Friday, 16 December 2011

Mathematical induction and its consequences Part 2

3. M.I. VS mod
In most case, M.I. would not be the most preferred choice to prove the divisibility of an expression because we have another powerful tool: modolar arithmetic.

I would not put too much technical formulae about mod because it could be very difficult.

Definition 1. If $a=b+n$ where n is a positive integer larger than 1, then we say $a\equiv b\mod n$.

Corollary 1. If a is divisible by b, then $a\equiv 0\mod b$.

Corollary 2. There's a unique, least positive integer so that for every a we have b so that $a\equiv b\mod n$, we can say b is the principal value of a mod n, or the remainder when a is divided by n.

Corollary 3. $a+bm\equiv a\mod n$, then by binomial theorem, $(a+bn)^k\equiv a^k \mod n$.

Proof: exercise.

By such method we can now proof all previous examples.

Example 7. (Example 3 - 4 revisited) $6^n\equiv 1\mod 5$ and $6^n(5n-1)\equiv -1\mod 5$
The first one is trivial because $6^n=(1+5)^n\equiv -1\mod 25$.
The second statement can't be proved by diredctly proved in mod 25. Instead we show that $\frac{6^n(5n-1)+1}{5}\equiv 0\mod5$.
$\frac{6^n(5n-1)+1}{5}=n6^n+(1+6+6^2+...+6^{n-1})\equiv n-n=0\mod 5$.

For example 6, we know that $7\pm \sqrt{13}$ are the roots of $x^2-14x+36=0$, by binomial theorem, $(7+\sqrt{13})^n+(7-\sqrt{13})^n=2(C^n_07^n+C^n_27^{n-2}(13)+...)$, but at this level we can't find the bridge to show the divisibility through mod, but we can actually prove this by M.I. through this formula.

Lemma 1. (Extension of M.I.) The proposition is true for all natrual number n if:
a) The proposition is true for n = 1,2,3...,i
b) Assuming n = k is correct, then n = i + k is correct.

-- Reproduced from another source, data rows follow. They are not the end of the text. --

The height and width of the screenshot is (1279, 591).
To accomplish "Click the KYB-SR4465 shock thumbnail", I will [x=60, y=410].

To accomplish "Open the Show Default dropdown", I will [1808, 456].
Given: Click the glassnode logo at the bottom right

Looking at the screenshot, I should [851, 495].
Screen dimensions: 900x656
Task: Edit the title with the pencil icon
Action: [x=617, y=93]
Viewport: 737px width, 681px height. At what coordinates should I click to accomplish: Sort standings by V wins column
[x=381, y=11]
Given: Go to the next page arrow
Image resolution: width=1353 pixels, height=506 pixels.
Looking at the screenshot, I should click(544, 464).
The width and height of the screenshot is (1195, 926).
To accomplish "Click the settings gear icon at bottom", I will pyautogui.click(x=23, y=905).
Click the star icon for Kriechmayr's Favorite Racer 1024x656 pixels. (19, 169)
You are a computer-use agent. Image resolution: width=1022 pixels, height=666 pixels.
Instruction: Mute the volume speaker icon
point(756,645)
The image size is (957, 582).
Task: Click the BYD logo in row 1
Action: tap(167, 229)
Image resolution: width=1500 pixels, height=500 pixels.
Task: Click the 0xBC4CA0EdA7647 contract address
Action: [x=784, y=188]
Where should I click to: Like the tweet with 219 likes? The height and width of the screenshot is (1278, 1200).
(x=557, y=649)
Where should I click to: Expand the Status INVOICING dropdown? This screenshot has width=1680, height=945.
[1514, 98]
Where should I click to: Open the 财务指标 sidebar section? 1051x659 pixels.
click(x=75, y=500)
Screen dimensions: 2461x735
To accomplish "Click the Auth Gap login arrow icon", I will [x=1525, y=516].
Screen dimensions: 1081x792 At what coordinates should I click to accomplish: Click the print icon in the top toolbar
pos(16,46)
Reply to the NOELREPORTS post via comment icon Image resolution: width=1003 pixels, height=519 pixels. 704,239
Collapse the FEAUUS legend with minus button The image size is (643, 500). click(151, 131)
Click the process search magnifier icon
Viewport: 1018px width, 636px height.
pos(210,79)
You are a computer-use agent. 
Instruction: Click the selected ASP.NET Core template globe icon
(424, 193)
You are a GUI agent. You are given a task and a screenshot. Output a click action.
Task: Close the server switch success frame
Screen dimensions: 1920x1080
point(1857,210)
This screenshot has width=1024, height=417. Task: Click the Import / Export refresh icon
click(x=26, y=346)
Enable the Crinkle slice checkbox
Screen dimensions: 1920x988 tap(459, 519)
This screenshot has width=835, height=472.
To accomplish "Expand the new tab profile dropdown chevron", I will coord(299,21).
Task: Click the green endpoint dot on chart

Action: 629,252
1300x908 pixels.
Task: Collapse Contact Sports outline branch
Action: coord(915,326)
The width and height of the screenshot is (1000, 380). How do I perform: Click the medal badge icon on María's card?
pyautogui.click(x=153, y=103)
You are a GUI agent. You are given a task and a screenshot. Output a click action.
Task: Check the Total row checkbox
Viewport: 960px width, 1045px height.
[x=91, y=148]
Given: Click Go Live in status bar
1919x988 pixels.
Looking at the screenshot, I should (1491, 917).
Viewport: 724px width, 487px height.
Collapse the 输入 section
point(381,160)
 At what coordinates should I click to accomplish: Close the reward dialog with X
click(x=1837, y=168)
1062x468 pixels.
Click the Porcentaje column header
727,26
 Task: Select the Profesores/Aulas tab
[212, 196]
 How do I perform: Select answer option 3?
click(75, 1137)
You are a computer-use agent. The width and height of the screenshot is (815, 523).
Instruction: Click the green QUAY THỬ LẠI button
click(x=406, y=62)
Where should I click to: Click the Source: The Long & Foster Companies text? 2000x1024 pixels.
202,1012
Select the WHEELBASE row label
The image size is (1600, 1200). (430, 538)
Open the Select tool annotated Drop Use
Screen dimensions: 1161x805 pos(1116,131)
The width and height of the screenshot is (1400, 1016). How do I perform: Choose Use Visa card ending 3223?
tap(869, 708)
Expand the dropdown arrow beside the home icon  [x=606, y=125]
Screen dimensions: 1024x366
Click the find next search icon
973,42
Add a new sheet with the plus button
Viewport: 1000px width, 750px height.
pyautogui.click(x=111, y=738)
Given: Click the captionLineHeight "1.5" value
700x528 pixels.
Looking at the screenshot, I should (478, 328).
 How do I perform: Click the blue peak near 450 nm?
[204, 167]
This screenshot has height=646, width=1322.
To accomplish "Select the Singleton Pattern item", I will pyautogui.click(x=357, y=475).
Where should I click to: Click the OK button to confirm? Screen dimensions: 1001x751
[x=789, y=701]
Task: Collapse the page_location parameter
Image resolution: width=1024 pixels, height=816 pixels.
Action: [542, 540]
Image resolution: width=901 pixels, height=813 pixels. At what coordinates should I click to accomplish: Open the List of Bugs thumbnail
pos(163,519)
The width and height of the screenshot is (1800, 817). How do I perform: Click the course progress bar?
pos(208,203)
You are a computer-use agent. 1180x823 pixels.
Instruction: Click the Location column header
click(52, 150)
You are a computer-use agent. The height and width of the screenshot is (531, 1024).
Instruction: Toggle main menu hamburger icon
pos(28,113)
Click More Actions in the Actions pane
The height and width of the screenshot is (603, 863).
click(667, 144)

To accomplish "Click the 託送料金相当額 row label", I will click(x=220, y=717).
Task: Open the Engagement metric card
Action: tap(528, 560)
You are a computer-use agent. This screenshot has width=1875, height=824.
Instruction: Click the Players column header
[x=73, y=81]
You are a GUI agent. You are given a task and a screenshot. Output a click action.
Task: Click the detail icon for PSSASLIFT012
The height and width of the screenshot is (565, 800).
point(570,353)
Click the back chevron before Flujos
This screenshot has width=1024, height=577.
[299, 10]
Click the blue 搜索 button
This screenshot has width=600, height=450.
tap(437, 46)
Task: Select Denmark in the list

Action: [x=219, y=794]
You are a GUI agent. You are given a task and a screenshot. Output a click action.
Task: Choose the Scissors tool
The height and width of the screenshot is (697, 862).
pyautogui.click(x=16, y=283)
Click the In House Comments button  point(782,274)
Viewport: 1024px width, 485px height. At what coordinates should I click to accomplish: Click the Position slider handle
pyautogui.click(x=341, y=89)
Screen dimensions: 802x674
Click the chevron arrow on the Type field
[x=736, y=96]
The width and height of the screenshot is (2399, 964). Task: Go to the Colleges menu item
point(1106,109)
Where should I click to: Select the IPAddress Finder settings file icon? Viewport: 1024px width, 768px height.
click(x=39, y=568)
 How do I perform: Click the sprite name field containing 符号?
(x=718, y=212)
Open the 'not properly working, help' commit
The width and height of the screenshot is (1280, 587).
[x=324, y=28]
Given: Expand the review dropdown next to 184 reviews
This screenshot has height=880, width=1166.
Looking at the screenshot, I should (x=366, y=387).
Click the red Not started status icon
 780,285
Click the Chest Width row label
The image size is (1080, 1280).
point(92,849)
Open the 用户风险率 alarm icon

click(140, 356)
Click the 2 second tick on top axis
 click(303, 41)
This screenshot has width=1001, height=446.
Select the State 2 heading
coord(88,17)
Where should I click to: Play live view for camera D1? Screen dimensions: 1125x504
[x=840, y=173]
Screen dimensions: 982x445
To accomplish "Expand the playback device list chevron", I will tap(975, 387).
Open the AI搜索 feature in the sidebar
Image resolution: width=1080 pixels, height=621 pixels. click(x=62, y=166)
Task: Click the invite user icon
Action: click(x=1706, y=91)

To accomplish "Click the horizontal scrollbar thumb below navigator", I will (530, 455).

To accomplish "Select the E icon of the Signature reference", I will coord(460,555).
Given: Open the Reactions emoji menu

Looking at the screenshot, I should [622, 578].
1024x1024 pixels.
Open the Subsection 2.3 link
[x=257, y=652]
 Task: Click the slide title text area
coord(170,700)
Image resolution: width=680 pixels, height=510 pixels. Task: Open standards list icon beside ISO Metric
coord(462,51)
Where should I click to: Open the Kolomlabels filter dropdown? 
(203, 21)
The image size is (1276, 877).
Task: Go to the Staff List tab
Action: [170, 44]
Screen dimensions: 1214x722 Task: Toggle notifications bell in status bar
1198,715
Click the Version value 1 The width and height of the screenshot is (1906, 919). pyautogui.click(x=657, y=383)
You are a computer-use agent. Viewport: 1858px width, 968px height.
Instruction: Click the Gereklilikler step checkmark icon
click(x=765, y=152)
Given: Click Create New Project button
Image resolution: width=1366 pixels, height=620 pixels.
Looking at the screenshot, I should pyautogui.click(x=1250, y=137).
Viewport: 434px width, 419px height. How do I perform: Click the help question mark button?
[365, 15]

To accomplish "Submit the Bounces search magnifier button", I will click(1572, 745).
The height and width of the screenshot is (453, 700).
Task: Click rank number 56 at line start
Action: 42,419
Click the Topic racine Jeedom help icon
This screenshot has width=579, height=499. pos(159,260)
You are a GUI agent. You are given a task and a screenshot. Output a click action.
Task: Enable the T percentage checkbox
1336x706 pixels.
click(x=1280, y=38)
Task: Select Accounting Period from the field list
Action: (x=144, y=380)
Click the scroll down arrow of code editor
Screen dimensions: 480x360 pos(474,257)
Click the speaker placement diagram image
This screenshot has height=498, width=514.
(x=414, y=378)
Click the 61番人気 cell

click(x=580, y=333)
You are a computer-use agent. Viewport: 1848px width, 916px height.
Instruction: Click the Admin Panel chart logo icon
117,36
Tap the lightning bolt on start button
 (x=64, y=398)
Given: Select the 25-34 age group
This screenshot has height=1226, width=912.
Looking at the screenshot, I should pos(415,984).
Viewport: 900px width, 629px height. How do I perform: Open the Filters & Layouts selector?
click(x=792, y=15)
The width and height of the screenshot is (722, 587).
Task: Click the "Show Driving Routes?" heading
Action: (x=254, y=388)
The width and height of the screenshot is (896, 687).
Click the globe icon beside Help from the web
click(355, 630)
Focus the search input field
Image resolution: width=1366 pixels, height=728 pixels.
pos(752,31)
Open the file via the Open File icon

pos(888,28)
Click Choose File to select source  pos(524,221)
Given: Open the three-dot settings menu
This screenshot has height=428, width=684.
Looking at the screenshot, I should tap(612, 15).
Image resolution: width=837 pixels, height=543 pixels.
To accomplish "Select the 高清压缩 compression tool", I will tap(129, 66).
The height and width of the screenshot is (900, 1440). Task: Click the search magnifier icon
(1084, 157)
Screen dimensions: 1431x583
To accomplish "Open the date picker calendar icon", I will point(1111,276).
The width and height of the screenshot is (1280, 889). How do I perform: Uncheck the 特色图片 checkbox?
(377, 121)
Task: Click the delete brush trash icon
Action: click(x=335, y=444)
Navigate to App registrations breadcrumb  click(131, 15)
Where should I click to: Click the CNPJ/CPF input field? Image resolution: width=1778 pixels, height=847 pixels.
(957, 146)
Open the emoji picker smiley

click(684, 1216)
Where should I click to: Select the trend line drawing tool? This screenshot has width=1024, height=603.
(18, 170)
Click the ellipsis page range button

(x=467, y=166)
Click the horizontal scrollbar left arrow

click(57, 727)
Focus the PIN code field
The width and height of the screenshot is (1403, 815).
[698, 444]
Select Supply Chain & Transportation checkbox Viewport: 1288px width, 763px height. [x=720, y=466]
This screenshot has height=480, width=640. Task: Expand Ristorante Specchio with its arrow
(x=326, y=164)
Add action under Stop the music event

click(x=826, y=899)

From (b), for every $a\equiv b\mod n$ where a is smaller than b, if n = a is true, then n = b is true, eventually it's true for all natrual number n.

By dividing the case into odd n and even n and complete M.I. separately, we can prove the statement as well.

4. Sequence and inequality

Example 8. (HKALE 1994 Pure I2) If $\sum a_i=(\frac{1+a_n}{2})^2$, prove that $a_n=2n-1$ if all terms are positive numbers.

For sequence, we usually prove the n=k+1 part by comparing their difference.

Define $s_n=\sum^{n}_{i=1}a_i=\frac{1}{4}(1+a_n)^2$.
Now $a_{n+1}=s_{n+1}-s_n$. Assuming that $a_n=2n-1$, then $s_n=\frac{1}{4}(1+2n+1)^2=n^2+2n+1$.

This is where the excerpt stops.